- YOUR INSTRUCTIONS: Restate word for word the entries below, starting with the line with "Click the 在命令行执行以下命令推送制品 text" and continuing through the line with "Viewport: 1568px width, 769px height.". Include both of those lines and no others.

= Beginning of Section =

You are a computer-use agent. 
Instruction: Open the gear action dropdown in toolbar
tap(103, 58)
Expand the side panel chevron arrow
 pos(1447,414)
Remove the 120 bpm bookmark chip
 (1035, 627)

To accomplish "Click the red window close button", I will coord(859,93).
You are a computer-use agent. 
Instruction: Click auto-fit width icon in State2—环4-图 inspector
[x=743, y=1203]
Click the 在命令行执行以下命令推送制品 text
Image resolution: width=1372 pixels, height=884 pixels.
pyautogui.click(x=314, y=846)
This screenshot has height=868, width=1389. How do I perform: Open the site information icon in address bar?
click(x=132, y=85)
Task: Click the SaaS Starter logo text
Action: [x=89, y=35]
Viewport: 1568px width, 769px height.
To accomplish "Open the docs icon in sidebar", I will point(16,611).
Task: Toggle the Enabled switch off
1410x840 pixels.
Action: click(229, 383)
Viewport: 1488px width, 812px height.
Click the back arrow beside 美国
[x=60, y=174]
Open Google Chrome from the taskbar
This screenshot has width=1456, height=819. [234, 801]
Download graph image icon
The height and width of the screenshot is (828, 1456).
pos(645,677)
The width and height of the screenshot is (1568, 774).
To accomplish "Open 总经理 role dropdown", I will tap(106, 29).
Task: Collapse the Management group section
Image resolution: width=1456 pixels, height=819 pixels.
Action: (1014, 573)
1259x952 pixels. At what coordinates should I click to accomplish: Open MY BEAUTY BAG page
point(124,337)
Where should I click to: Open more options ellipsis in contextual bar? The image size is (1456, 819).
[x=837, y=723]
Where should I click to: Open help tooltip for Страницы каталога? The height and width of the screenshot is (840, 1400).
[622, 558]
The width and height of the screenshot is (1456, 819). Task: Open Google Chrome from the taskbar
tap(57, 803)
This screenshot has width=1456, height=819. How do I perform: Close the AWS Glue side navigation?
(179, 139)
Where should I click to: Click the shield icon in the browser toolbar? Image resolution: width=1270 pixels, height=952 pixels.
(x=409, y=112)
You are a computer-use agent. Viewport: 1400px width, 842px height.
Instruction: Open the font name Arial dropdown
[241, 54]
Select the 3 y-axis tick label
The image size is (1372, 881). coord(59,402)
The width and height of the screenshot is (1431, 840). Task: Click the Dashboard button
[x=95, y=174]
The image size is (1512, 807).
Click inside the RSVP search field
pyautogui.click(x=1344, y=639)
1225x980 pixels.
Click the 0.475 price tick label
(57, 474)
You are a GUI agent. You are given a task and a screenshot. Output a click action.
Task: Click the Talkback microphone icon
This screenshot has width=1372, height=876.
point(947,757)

= End of Section =

- RESULT OF THIS TASK:
Click the 在命令行执行以下命令推送制品 text
Image resolution: width=1372 pixels, height=884 pixels.
pyautogui.click(x=314, y=846)
This screenshot has height=868, width=1389. How do I perform: Open the site information icon in address bar?
click(x=132, y=85)
Task: Click the SaaS Starter logo text
Action: [x=89, y=35]
Viewport: 1568px width, 769px height.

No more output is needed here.